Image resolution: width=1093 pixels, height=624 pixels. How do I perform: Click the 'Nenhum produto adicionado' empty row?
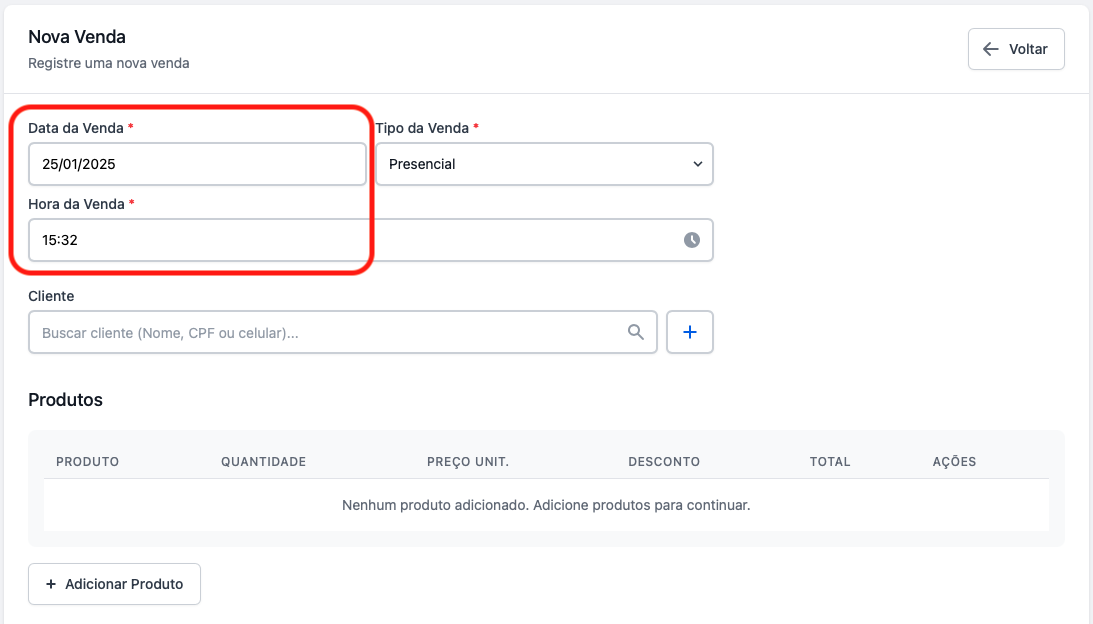pyautogui.click(x=546, y=505)
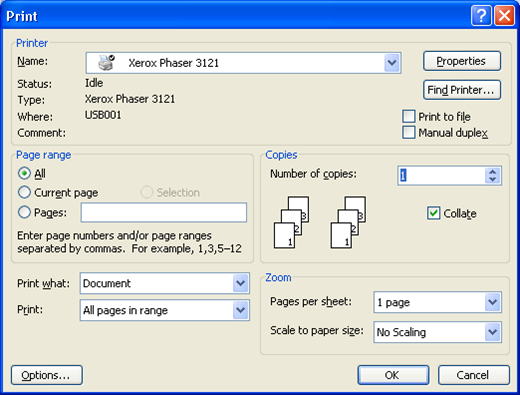The image size is (520, 395).
Task: Click the Pages range text field
Action: tap(164, 212)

== INSTRUCTIONS FOR THE TASK ==
Reproduce every one of the records above word for word, omitting the pictures.

== OUTPUT BELOW ==
Image resolution: width=1093 pixels, height=624 pixels. How do I perform: Click the 'Nenhum produto adicionado' empty row?
pyautogui.click(x=546, y=505)
The image size is (520, 395).
Task: Click the Pages range text field
Action: tap(164, 212)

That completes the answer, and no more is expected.